** DATA follows **
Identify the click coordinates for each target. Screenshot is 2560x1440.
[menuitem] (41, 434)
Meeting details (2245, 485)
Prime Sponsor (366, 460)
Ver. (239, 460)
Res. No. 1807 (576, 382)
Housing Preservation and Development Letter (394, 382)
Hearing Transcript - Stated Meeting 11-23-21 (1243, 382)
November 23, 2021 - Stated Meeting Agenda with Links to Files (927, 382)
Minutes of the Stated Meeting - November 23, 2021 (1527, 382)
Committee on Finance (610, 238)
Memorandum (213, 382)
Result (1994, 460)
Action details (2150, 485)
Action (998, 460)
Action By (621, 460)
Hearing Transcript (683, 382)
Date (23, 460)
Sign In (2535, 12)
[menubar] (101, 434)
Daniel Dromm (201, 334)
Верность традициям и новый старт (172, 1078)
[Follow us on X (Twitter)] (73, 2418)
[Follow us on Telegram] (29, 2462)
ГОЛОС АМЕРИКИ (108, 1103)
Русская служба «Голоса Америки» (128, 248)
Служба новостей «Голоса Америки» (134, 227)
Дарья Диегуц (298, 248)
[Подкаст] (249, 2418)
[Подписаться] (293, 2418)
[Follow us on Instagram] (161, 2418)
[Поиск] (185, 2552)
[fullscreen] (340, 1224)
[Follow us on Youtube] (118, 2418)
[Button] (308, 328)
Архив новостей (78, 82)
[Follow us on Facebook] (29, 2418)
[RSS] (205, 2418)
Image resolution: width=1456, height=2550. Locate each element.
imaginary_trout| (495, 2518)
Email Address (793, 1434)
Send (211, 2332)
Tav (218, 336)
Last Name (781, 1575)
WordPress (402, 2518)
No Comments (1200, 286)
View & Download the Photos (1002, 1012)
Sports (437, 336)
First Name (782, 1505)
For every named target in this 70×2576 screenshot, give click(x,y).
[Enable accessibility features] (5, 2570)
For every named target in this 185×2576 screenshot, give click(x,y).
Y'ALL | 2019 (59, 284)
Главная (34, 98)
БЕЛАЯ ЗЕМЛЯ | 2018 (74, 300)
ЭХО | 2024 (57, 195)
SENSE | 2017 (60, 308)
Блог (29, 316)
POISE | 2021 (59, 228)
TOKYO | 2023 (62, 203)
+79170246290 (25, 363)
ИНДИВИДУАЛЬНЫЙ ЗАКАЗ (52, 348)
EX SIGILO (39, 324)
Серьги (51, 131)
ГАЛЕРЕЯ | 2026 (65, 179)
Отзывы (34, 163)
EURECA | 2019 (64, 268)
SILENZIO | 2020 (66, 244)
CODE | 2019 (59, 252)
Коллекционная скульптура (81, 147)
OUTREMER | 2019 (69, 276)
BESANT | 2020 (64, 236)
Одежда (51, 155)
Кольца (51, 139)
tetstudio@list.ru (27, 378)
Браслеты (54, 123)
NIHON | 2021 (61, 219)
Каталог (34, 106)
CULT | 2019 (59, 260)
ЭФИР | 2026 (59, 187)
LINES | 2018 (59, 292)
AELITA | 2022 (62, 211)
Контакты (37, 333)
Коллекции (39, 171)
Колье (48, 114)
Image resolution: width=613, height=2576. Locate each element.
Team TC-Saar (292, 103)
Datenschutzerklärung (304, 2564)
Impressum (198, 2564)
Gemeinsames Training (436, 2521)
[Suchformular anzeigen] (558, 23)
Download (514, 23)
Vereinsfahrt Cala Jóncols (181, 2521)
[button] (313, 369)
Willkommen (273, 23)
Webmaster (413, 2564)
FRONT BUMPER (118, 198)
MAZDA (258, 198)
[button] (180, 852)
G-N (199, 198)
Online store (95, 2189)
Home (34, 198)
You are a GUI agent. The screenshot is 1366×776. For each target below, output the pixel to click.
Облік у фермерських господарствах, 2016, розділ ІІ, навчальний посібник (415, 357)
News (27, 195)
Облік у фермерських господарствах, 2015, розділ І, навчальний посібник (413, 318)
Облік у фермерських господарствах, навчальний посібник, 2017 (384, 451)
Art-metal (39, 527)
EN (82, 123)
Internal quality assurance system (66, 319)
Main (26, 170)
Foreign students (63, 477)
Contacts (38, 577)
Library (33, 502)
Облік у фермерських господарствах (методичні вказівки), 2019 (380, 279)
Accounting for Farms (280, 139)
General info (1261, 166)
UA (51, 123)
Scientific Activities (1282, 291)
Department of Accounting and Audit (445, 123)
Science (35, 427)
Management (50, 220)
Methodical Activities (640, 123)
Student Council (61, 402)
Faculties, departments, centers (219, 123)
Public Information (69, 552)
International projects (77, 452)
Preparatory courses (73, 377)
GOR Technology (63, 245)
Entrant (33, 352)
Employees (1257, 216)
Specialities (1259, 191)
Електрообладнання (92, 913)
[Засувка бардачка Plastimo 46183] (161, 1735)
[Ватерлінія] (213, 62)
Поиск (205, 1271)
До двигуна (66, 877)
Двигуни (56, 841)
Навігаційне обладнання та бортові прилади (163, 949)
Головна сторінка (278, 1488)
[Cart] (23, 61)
** End of DATA **
§ **YOUR GOAL**: Every line of the data above should be retyped precisely.

§ **ANSWER BOX**:
Identify the click coordinates for each target. Screenshot is 2560x1440.
[menuitem] (41, 434)
Meeting details (2245, 485)
Prime Sponsor (366, 460)
Ver. (239, 460)
Res. No. 1807 (576, 382)
Housing Preservation and Development Letter (394, 382)
Hearing Transcript - Stated Meeting 11-23-21 (1243, 382)
November 23, 2021 - Stated Meeting Agenda with Links to Files (927, 382)
Minutes of the Stated Meeting - November 23, 2021 (1527, 382)
Committee on Finance (610, 238)
Memorandum (213, 382)
Result (1994, 460)
Action details (2150, 485)
Action (998, 460)
Action By (621, 460)
Hearing Transcript (683, 382)
Date (23, 460)
Sign In (2535, 12)
[menubar] (101, 434)
Daniel Dromm (201, 334)
Верность традициям и новый старт (172, 1078)
[Follow us on X (Twitter)] (73, 2418)
[Follow us on Telegram] (29, 2462)
ГОЛОС АМЕРИКИ (108, 1103)
Русская служба «Голоса Америки» (128, 248)
Служба новостей «Голоса Америки» (134, 227)
Дарья Диегуц (298, 248)
[Подкаст] (249, 2418)
[Подписаться] (293, 2418)
[Follow us on Instagram] (161, 2418)
[Поиск] (185, 2552)
[fullscreen] (340, 1224)
[Follow us on Youtube] (118, 2418)
[Button] (308, 328)
Архив новостей (78, 82)
[Follow us on Facebook] (29, 2418)
[RSS] (205, 2418)
Image resolution: width=1456, height=2550. Locate each element.
imaginary_trout| (495, 2518)
Email Address (793, 1434)
Send (211, 2332)
Tav (218, 336)
Last Name (781, 1575)
WordPress (402, 2518)
No Comments (1200, 286)
View & Download the Photos (1002, 1012)
Sports (437, 336)
First Name (782, 1505)
For every named target in this 70×2576 screenshot, give click(x,y).
[Enable accessibility features] (5, 2570)
For every named target in this 185×2576 screenshot, give click(x,y).
Y'ALL | 2019 (59, 284)
Главная (34, 98)
БЕЛАЯ ЗЕМЛЯ | 2018 (74, 300)
ЭХО | 2024 (57, 195)
SENSE | 2017 (60, 308)
Блог (29, 316)
POISE | 2021 (59, 228)
TOKYO | 2023 (62, 203)
+79170246290 (25, 363)
ИНДИВИДУАЛЬНЫЙ ЗАКАЗ (52, 348)
EX SIGILO (39, 324)
Серьги (51, 131)
ГАЛЕРЕЯ | 2026 (65, 179)
Отзывы (34, 163)
EURECA | 2019 (64, 268)
SILENZIO | 2020 (66, 244)
CODE | 2019 (59, 252)
Коллекционная скульптура (81, 147)
OUTREMER | 2019 (69, 276)
BESANT | 2020 (64, 236)
Одежда (51, 155)
Кольца (51, 139)
tetstudio@list.ru (27, 378)
Браслеты (54, 123)
NIHON | 2021 (61, 219)
Каталог (34, 106)
CULT | 2019 (59, 260)
ЭФИР | 2026 (59, 187)
LINES | 2018 (59, 292)
AELITA | 2022 (62, 211)
Контакты (37, 333)
Коллекции (39, 171)
Колье (48, 114)
Image resolution: width=613, height=2576. Locate each element.
Team TC-Saar (292, 103)
Datenschutzerklärung (304, 2564)
Impressum (198, 2564)
Gemeinsames Training (436, 2521)
[Suchformular anzeigen] (558, 23)
Download (514, 23)
Vereinsfahrt Cala Jóncols (181, 2521)
[button] (313, 369)
Willkommen (273, 23)
Webmaster (413, 2564)
FRONT BUMPER (118, 198)
MAZDA (258, 198)
[button] (180, 852)
G-N (199, 198)
Online store (95, 2189)
Home (34, 198)
You are a GUI agent. The screenshot is 1366×776. For each target below, output the pixel to click.
Облік у фермерських господарствах, 2016, розділ ІІ, навчальний посібник (415, 357)
News (27, 195)
Облік у фермерських господарствах, 2015, розділ І, навчальний посібник (413, 318)
Облік у фермерських господарствах, навчальний посібник, 2017 (384, 451)
Art-metal (39, 527)
EN (82, 123)
Internal quality assurance system (66, 319)
Main (26, 170)
Foreign students (63, 477)
Contacts (38, 577)
Library (33, 502)
Облік у фермерських господарствах (методичні вказівки), 2019 (380, 279)
Accounting for Farms (280, 139)
General info (1261, 166)
UA (51, 123)
Scientific Activities (1282, 291)
Department of Accounting and Audit (445, 123)
Science (35, 427)
Management (50, 220)
Methodical Activities (640, 123)
Student Council (61, 402)
Faculties, departments, centers (219, 123)
Public Information (69, 552)
International projects (77, 452)
Preparatory courses (73, 377)
GOR Technology (63, 245)
Entrant (33, 352)
Employees (1257, 216)
Specialities (1259, 191)
Електрообладнання (92, 913)
[Засувка бардачка Plastimo 46183] (161, 1735)
[Ватерлінія] (213, 62)
Поиск (205, 1271)
До двигуна (66, 877)
Двигуни (56, 841)
Навігаційне обладнання та бортові прилади (163, 949)
Головна сторінка (278, 1488)
[Cart] (23, 61)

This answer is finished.